Paxton Boys

PAXTON BOYS. 1763-1765. Come risultato delle depredazioni indiane iniziate durante la guerra franco-indiana e culminate nella rivolta di Pontiac, molti coloni scozzesi-irlandesi e tedeschi sulla frontiera della Pennsylvania arrivarono a credere di avere la licenza di sterminare tutti i nativi americani. Essi nutrivano anche un rancore contro il governo della colonia dominato dai quaccheri, che pensavano avrebbe dovuto fare di più per proteggere le loro case e le loro famiglie. Il 14 dicembre 1763, circa cinquantasette ranger di Paxton e Donegal nella contea di Lancaster, guidati da Lazarus Stewart, massacrarono senza senso sei indiani cristiani che vivevano a Conestoga Manor, otto miglia a ovest di Lancaster. Due settimane dopo, un’altra banda cavalcò a Lancaster e, mettendo da parte una resistenza simbolica da parte dello sceriffo, irruppe nella casa di lavoro dove massacrò i restanti quattordici indiani di Conestoga che vi avevano trovato rifugio. Cinque dei venti indiani erano donne e otto bambini. Il governatore John Penn ordinò che i colpevoli fossero portati in giudizio, ma giudici e giurie comprensivi resero questo impossibile. I “Ragazzi” intrapresero allora una campagna politica per ottenere una migliore rappresentanza dei coloni nella legislatura e la sostennero con la minaccia molto reale della violenza. All’inizio di febbraio 1764, circa 600 di loro marciarono in armi verso Filadelfia, con l’intenzione, sembra, di uccidere 140 indiani che si erano rifugiati nelle caserme militari della città. Quando 250 di loro raggiunsero Germantown, si trovarono di fronte più di 500 cittadini volontari armati e 250 truppe regolari, con l’artiglieria pronta. La crisi si placò quando i “Ragazzi” accettarono le promesse di amnistia per le loro precedenti azioni da parte dei portavoce del governo (incluso Benjamin Franklin), insieme alla promessa di una possibilità di presentare le loro rimostranze al governatore e alla legislatura. “Le loro principali rimostranze – la scarsità di difese di frontiera, la sottorappresentazione e il favoritismo quacchero verso gli indiani – ricevettero scarsa attenzione dalla legislatura”, secondo lo storico Alden T. Vaughn. (“Frontier Banditti,” p. 85).

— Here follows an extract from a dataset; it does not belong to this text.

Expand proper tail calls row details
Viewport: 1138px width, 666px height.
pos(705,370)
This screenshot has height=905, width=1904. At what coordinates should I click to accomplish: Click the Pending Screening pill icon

Dopo di che, la frontiera della Pennsylvania degenerò in un pantano di violenza e omicidio, dove gli uomini bianchi erano effettivamente liberi di uccidere gli indiani a volontà e dove nessun indiano poteva aspettarsi di ricevere alcun tipo di protezione legale o giustizia. Nel maggio del 1765 a Sideling Hill, un gruppo di banditi di frontiera dal volto annerito, chiamati da alcuni i “Black Boys”, arrivò persino a dirottare un convoglio di doni e merci commerciali inviato a Fort Pitt e ad affrontare le truppe regolari inviate per recuperare i carri. Da Londra, Franklin era agitato: “Gli oltraggi commessi dalla gente di frontiera sono davvero sorprendenti”, disse (ibid., p. 87). A quel punto, il nome “Paxton Boys” era diventato un termine ombrello per tutti i frontalieri che erano disposti a usare la violenza per raggiungere i loro scopi. Come si può facilmente immaginare, i nativi americani della frontiera della Pennsylvania non avevano alcuna simpatia per la lotta dei ribelli contro il governo imperiale britannico dopo il 1775.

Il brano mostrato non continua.